This is an ambitious and complex building achieved on and maximising an unprepossessing urban site. It is a clever development by an architect-client couple for a mix of uses including their home and office. It is on five floors over a basement and completely fills its corner site. The mix includes four dwellings: the house over three floors, three small flats, the architects’ own studio on the first floor and an Art Gallery on the ground floor and basement. In section the scheme skilfully adjusts the floor heights, creating taller spaces for the gallery, the studio and the principal living space.
Organisationally a complex brief has been dealt with to provide a clear and simple set of complimentary uses, each of which works well on its own and as a whole.
The top floor apartment is accessed via a dual entry lift, which connects directly into the living space as well as by a castle-like spiral stair. The studio and Gallery and the other two flats have separate stairs and entrances from the street, but are connected by the same lift.

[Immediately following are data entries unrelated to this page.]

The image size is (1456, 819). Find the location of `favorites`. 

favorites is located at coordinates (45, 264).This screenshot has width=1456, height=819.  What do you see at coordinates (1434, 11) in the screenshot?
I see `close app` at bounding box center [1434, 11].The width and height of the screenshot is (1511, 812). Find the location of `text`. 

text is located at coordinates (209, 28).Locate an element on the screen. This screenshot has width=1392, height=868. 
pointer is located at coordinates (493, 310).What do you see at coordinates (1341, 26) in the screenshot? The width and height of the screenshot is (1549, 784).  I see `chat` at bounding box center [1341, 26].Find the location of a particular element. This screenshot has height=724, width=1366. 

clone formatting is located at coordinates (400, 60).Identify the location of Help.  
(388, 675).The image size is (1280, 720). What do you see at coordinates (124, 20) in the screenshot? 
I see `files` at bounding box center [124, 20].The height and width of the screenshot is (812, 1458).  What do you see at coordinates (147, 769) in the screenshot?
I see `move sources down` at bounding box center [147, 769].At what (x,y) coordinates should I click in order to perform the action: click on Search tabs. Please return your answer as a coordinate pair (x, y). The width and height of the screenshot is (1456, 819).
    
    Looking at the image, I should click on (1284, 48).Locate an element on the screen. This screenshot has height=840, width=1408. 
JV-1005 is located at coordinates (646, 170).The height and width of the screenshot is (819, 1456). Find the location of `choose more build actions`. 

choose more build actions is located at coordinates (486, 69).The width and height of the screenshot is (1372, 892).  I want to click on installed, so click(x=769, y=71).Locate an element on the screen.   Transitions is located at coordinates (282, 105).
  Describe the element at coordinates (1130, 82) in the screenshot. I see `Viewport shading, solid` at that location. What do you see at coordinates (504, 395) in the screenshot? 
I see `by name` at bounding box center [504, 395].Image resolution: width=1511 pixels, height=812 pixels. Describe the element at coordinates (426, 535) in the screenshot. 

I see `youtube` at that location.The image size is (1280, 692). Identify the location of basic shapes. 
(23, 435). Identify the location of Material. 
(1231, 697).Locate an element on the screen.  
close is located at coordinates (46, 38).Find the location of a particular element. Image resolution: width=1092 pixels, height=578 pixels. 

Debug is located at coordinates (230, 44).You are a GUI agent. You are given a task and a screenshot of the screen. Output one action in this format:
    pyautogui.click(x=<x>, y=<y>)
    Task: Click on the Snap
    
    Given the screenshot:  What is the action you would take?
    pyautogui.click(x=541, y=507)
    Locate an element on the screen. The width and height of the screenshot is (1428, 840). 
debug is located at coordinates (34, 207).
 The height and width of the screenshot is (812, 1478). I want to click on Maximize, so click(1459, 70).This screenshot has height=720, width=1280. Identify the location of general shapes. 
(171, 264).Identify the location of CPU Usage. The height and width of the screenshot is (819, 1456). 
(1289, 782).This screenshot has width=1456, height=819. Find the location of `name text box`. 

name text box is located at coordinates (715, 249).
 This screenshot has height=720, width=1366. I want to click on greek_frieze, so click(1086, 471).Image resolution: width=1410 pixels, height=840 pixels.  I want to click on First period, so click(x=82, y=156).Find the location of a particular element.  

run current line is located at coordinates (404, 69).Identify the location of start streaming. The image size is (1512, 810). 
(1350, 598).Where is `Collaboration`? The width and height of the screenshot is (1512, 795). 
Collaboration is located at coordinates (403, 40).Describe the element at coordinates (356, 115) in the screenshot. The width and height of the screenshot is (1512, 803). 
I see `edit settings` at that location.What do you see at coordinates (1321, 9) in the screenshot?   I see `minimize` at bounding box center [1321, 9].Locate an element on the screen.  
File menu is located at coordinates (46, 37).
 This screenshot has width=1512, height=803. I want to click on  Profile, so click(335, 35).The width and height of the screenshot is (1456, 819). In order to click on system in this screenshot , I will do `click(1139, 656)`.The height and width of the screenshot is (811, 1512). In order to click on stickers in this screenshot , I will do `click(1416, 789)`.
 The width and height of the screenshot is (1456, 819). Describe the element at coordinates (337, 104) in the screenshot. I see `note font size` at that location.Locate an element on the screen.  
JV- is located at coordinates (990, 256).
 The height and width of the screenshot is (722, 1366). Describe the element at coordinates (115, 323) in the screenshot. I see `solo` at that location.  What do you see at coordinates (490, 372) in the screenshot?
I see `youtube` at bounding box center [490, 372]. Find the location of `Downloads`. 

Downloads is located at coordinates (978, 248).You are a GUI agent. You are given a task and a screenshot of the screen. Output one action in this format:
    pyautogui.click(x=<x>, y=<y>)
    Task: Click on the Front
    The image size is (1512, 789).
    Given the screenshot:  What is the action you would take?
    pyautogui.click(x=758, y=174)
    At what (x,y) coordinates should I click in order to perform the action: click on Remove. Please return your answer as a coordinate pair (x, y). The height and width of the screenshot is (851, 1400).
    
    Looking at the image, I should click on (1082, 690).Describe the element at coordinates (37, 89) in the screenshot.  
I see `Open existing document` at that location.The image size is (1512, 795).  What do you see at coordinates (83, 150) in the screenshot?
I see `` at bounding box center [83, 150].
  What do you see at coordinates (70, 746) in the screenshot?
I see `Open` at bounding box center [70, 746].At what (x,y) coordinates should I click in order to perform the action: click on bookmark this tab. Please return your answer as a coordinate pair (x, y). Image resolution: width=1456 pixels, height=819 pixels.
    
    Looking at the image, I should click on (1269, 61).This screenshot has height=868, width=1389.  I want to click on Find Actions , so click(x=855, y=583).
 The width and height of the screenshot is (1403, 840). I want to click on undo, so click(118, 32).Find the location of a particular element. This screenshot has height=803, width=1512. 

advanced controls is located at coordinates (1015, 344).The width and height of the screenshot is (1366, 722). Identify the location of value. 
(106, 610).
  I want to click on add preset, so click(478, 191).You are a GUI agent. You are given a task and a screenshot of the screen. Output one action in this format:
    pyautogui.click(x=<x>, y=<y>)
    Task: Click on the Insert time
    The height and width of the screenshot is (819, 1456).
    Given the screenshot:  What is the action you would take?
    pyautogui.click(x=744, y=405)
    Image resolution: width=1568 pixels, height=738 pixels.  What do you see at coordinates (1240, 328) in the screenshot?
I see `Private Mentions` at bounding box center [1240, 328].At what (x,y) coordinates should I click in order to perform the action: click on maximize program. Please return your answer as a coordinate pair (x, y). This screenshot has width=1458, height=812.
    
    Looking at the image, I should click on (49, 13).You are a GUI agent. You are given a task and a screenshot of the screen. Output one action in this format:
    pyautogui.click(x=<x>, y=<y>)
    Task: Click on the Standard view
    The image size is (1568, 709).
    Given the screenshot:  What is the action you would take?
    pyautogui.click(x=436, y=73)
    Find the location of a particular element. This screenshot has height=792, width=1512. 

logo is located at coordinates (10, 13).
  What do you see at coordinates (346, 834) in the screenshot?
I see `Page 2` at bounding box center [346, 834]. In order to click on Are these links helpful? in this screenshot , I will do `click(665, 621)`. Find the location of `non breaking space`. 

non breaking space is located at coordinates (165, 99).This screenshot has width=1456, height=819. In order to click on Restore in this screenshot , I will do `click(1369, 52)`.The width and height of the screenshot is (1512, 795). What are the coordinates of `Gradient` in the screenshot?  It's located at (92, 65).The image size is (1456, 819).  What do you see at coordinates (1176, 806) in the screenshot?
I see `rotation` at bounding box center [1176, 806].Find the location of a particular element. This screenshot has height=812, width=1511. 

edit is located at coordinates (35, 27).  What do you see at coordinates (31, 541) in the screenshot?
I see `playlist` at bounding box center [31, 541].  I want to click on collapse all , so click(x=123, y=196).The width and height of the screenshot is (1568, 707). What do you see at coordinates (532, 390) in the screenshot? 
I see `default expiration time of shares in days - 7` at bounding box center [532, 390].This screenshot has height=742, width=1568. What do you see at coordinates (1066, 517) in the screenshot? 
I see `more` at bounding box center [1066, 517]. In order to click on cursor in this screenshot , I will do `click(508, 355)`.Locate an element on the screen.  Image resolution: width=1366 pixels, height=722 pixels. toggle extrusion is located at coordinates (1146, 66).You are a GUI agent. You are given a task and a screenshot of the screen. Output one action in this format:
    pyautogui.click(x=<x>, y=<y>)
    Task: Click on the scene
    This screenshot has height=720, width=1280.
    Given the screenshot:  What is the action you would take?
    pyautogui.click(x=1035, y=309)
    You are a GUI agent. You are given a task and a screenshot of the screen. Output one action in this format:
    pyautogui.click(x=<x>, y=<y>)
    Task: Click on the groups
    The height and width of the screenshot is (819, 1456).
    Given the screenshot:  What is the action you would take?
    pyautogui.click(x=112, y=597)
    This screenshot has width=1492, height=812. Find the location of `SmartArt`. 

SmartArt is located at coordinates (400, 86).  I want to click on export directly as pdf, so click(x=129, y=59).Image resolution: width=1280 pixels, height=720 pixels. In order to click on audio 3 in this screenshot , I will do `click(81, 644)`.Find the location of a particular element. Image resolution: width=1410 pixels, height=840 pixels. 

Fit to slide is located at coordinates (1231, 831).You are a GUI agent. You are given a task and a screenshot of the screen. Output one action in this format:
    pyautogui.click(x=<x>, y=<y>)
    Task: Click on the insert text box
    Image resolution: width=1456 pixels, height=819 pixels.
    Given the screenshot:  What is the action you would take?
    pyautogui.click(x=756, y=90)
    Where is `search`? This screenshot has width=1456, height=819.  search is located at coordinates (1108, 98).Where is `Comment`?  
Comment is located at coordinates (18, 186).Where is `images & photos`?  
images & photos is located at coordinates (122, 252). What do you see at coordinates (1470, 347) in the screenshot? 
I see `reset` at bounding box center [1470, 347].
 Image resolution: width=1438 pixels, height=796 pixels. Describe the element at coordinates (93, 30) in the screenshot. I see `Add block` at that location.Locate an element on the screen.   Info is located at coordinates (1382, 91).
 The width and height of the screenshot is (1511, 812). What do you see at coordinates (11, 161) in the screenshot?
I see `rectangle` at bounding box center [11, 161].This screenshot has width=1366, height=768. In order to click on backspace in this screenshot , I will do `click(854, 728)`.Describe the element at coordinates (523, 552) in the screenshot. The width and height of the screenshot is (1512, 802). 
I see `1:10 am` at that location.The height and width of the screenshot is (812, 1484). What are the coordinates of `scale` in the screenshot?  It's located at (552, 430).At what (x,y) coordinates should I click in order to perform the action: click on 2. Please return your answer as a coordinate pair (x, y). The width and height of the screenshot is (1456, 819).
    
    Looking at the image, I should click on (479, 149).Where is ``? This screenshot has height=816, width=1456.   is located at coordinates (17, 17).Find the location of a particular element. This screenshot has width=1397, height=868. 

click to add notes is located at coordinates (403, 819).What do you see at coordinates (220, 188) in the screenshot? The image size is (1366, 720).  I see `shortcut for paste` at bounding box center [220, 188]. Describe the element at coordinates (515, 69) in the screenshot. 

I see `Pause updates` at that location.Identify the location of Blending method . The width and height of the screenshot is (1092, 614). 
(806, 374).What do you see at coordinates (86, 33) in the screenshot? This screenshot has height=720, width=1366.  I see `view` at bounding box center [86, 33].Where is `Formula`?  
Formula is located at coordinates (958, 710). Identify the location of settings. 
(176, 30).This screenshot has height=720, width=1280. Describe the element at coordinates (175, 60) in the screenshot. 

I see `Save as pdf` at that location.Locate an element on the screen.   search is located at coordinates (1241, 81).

The building is an impressive achievement and has taken ten years to realise. The architects have found a way of developing a tight, difficult site in a way that is both spatially and aesthetically rich. It is a relevant piece of city-making that is ordinary in its programme yet is executed with extraordinary care and judgement. Bateman’s Mews is adaptable to reuse over time as needs change: not just the separation of the young people’s (2nd) floor as a separate flat with its own entrance door but one could imagine the first floor office being converted into a flat or the ground floor and basement into retail or office accommodation. This is the kind of building London – and a depressed market – need a lot more of.